AgentSkillsCN

task-locking

在多智能体环境中,采用原子任务锁定模式以防止竞态条件。适用于处理任务锁、并发操作、acquire_task_lock、update_task_status,或调试锁冲突时使用。

SKILL.md
--- frontmatter
name: task-locking
description: Atomic task locking patterns to prevent race conditions in multi-agent environments. Use when working with task locks, concurrent operations, acquire_task_lock, update_task_status, or debugging lock conflicts.
allowed-tools: Read, Grep, Glob

Task Lock Coordination

This skill guides proper use of atomic task locking to prevent race conditions in multi-agent workflows.

Why Atomic Locking Matters

In multi-agent systems, multiple agents can try to work on the same task simultaneously. Without proper locking, you get race conditions:

code
Agent A reads task (unlocked) ─┐
Agent B reads task (unlocked) ─┤ Race condition!
Agent A acquires lock        ─┤ Both think they got it
Agent B acquires lock        ─┘ Data corruption!

Atomic locking prevents this with a single database operation that's guaranteed to succeed for only ONE agent.

#### PROVIDED MATERIAL
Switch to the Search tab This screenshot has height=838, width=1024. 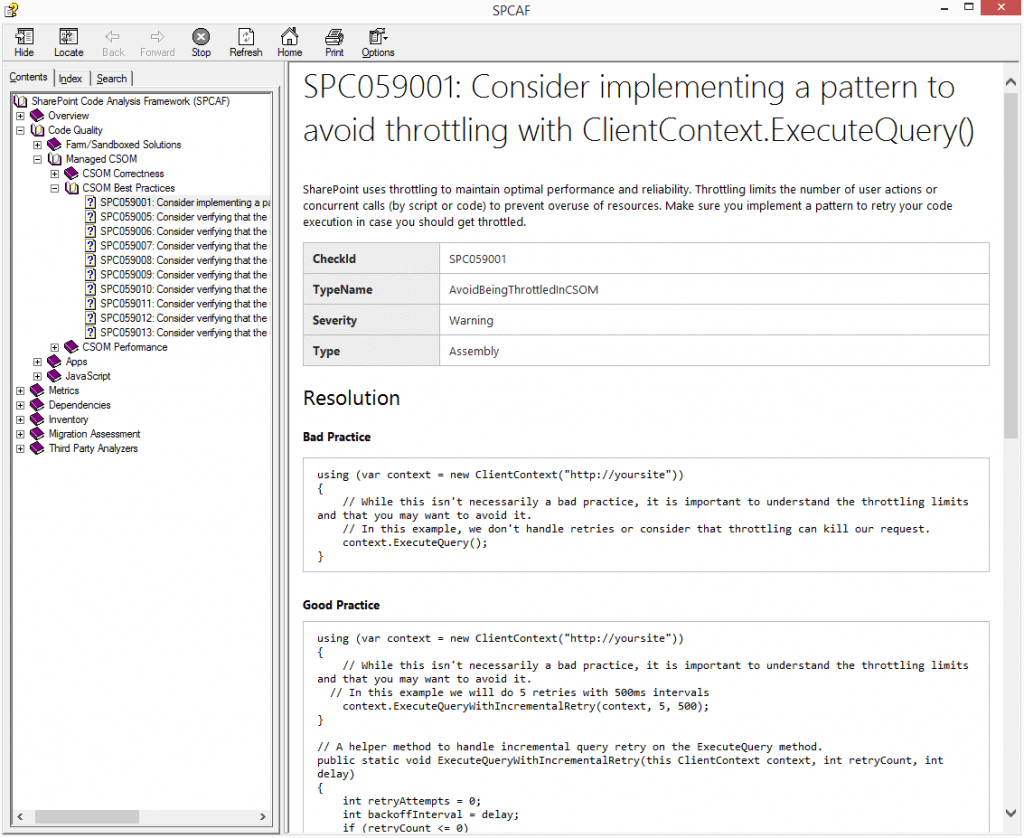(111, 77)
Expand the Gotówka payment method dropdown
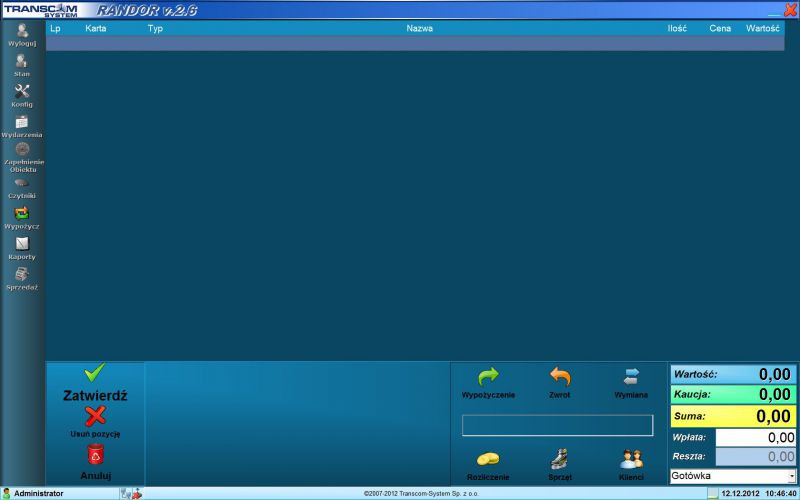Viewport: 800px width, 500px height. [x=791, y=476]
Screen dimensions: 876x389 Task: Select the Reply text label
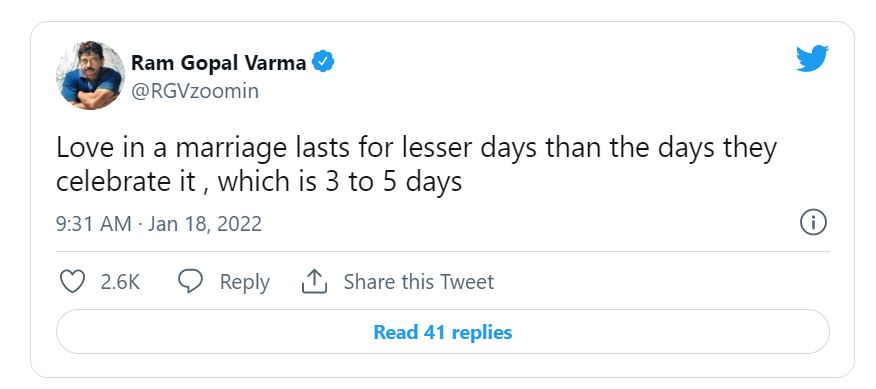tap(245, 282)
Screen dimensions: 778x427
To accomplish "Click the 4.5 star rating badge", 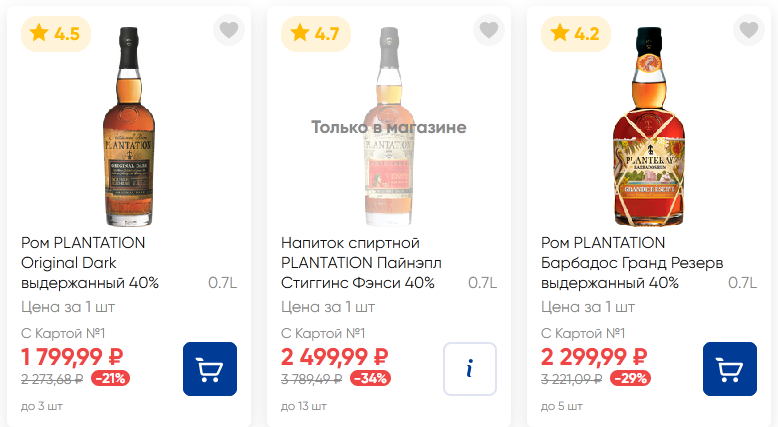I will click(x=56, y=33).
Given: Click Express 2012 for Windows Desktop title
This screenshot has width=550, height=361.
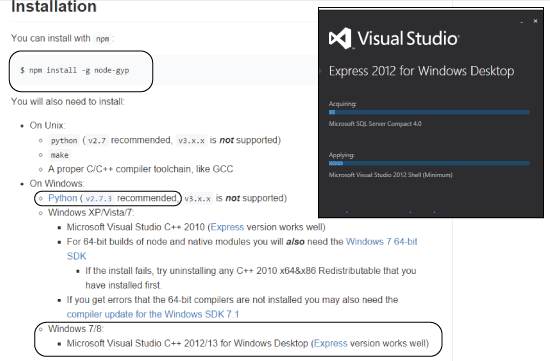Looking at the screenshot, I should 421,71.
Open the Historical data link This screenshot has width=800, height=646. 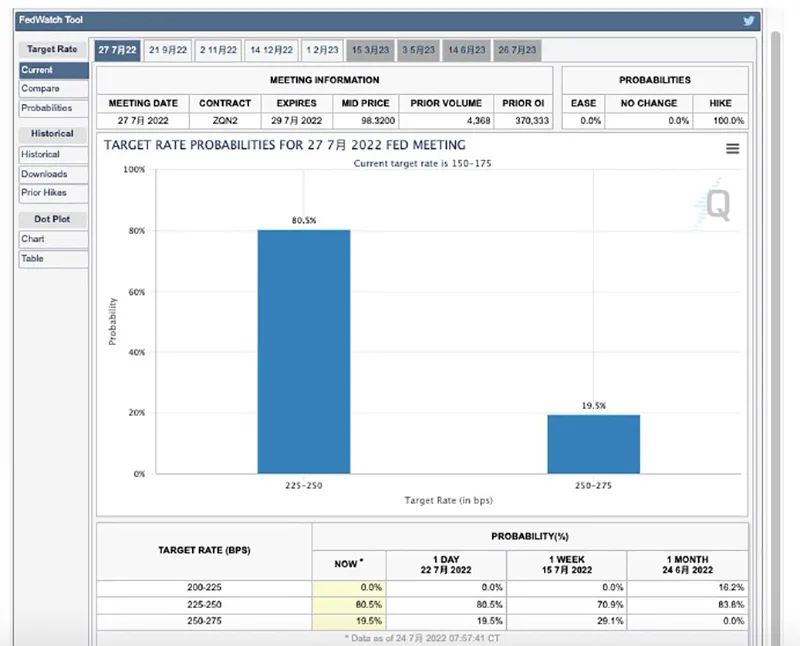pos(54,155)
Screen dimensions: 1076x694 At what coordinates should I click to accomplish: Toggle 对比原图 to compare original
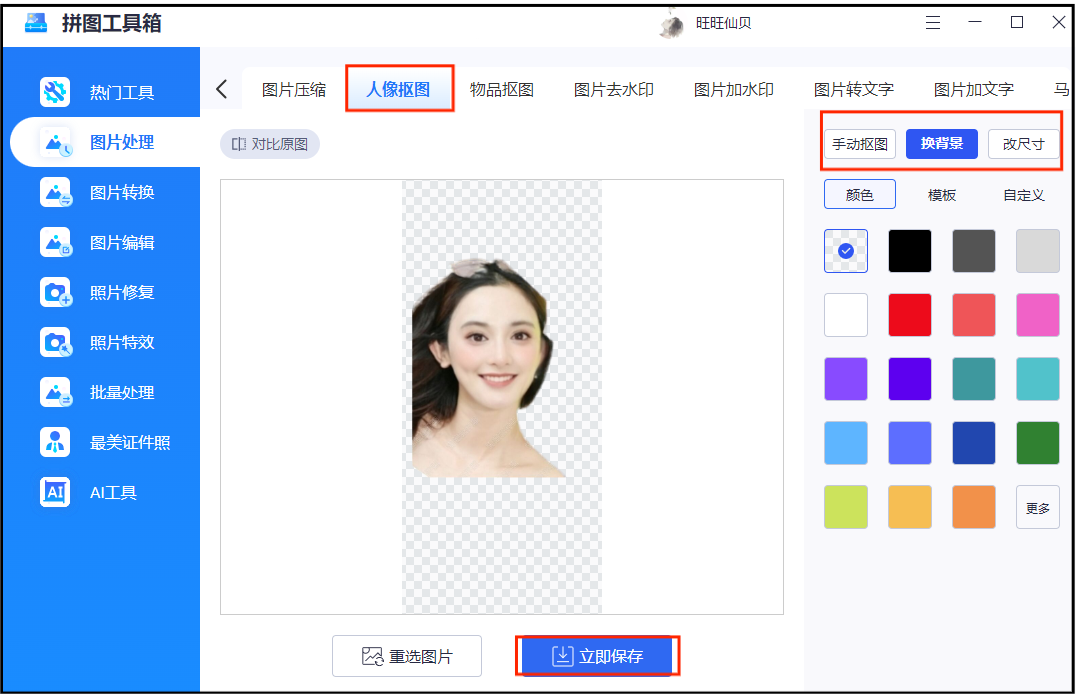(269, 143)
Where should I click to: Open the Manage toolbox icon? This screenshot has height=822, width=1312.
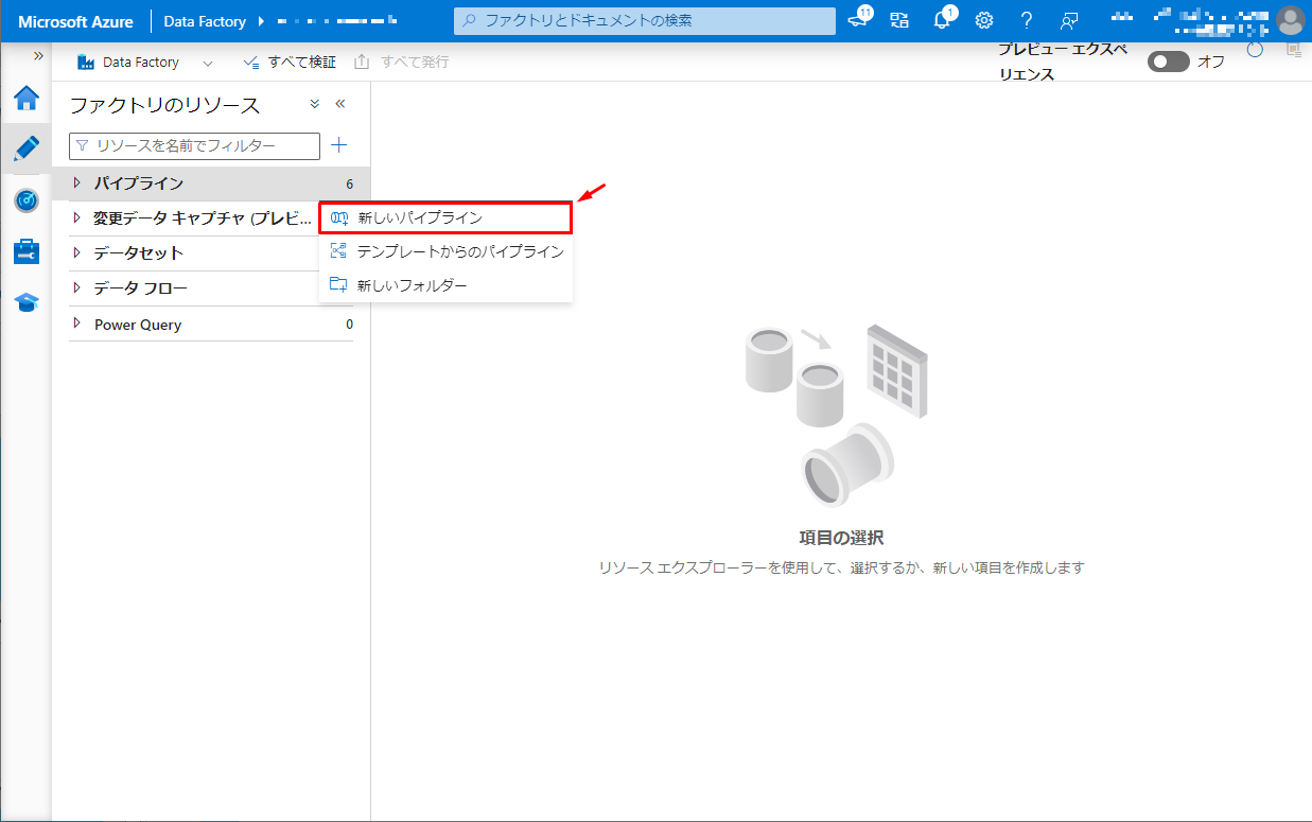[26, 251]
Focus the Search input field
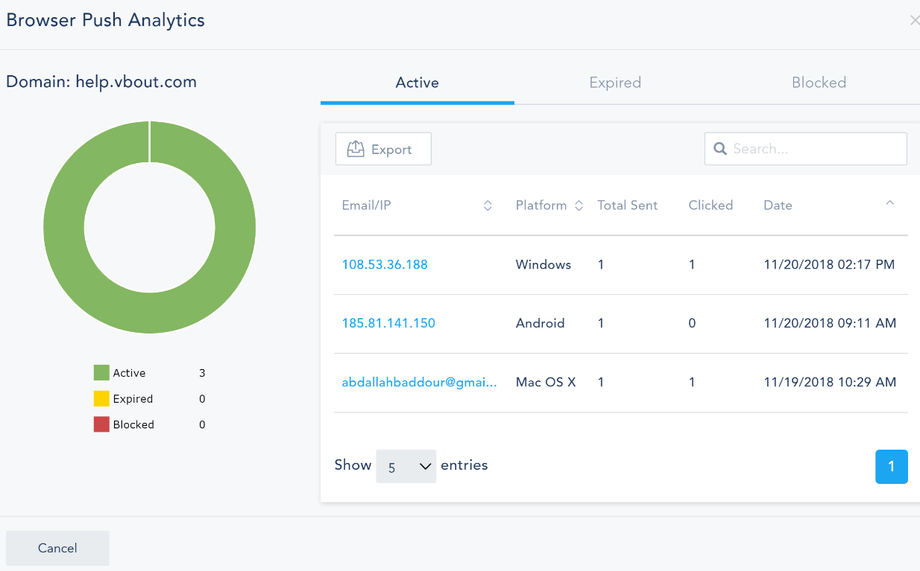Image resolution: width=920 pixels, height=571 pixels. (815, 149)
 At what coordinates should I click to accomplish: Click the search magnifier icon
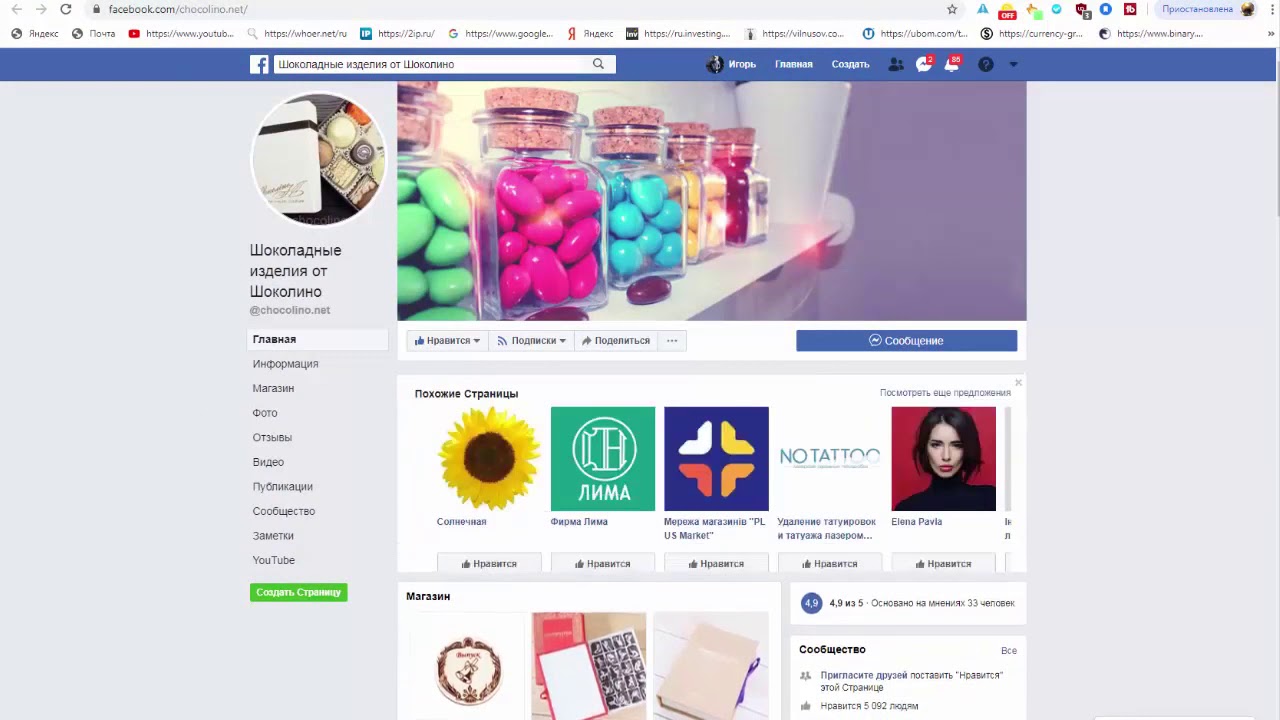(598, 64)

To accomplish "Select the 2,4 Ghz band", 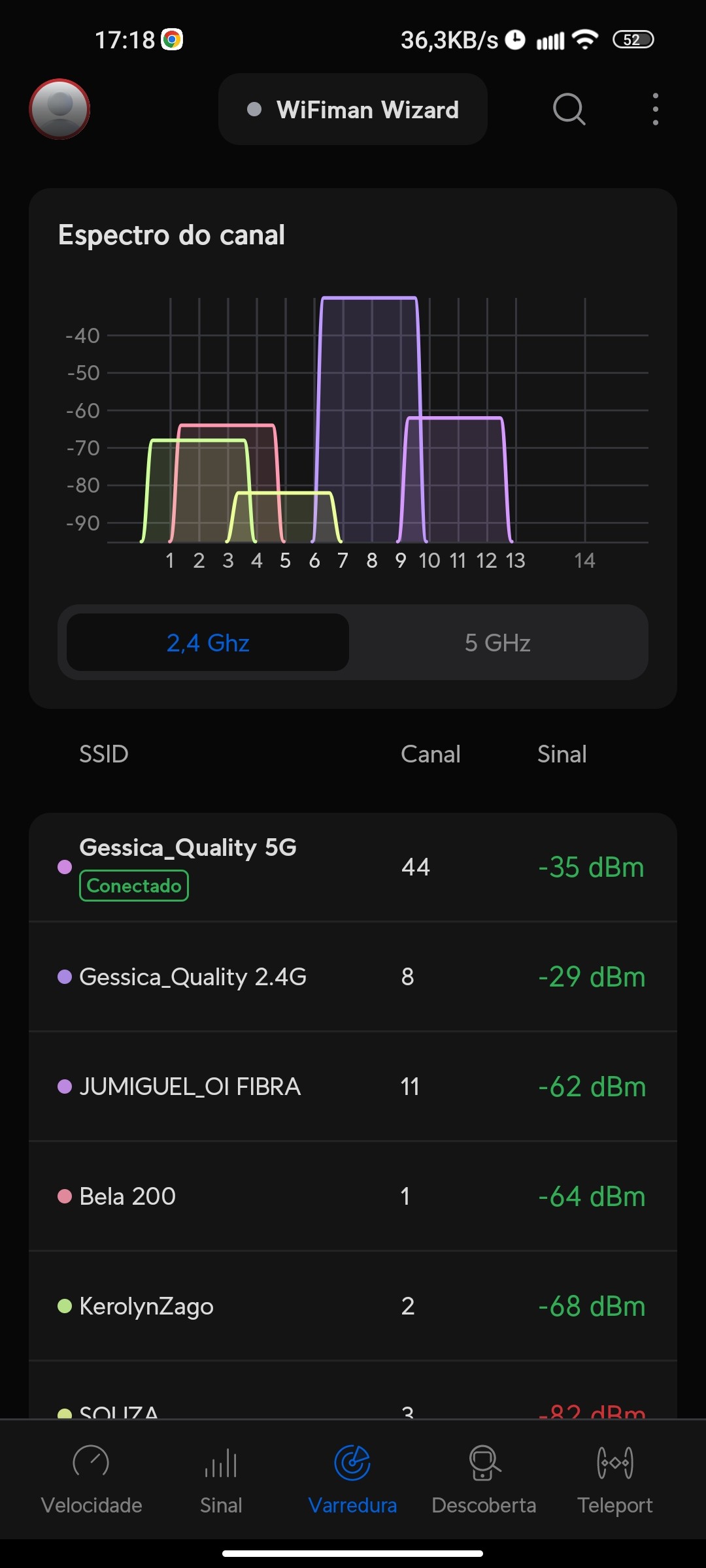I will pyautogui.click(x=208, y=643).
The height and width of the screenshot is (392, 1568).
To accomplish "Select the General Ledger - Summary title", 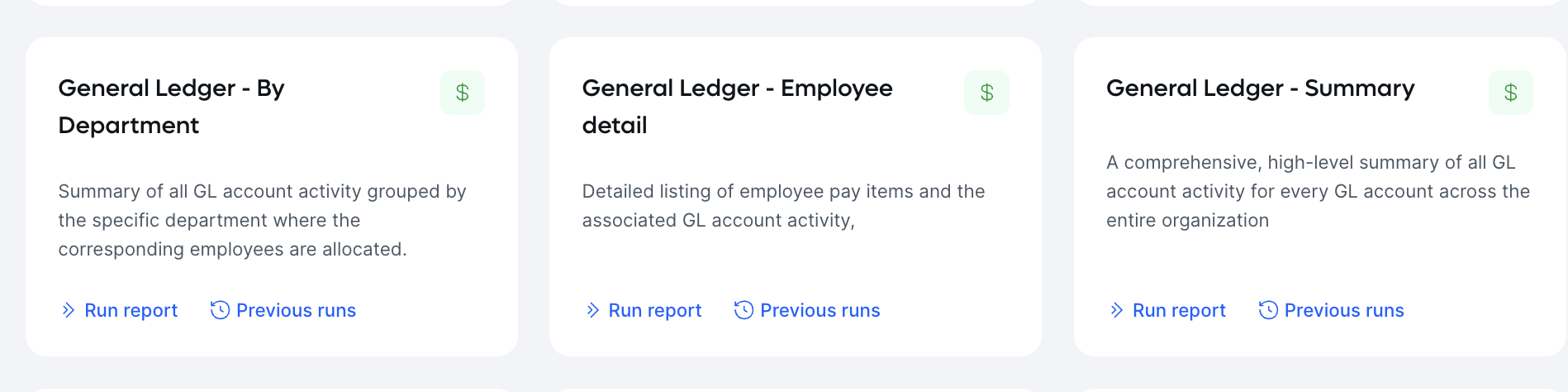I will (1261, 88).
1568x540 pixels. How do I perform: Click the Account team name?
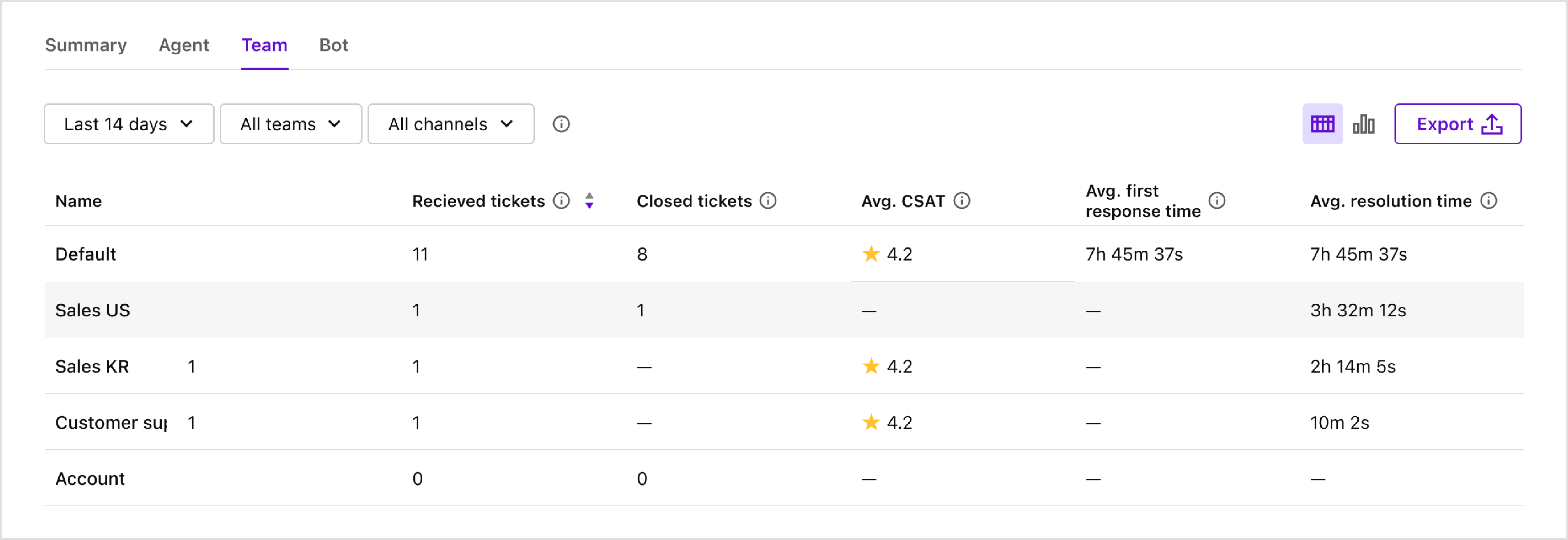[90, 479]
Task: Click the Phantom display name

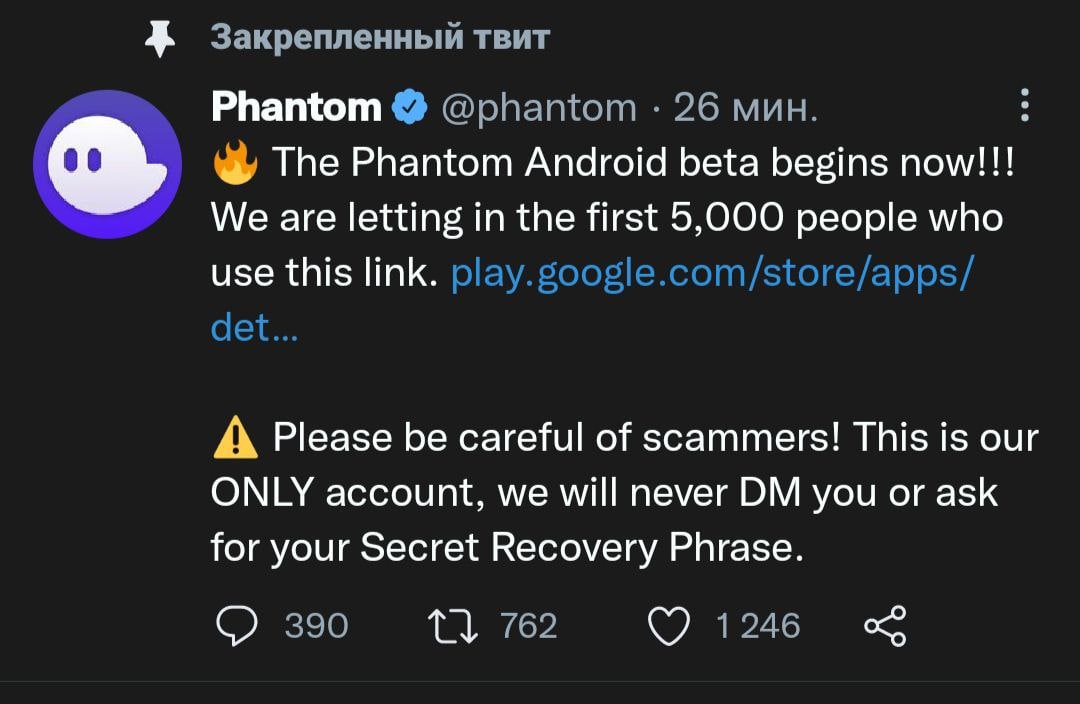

#### PROBLEM REQUIREMENTS
In the task-locking page, copy the passage from "AgentSkillsCN" up to and including "debugging lock conflicts.", changing "multi-agent" to "multi-process". The entries were taken from a different source than the task-locking page.

#### OUTPUT BELOW
AgentSkillsCN

task-locking

在多智能体环境中,采用原子任务锁定模式以防止竞态条件。适用于处理任务锁、并发操作、acquire_task_lock、update_task_status,或调试锁冲突时使用。

SKILL.md
--- frontmatter
name: task-locking
description: Atomic task locking patterns to prevent race conditions in multi-process environments. Use when working with task locks, concurrent operations, acquire_task_lock, update_task_status, or debugging lock conflicts.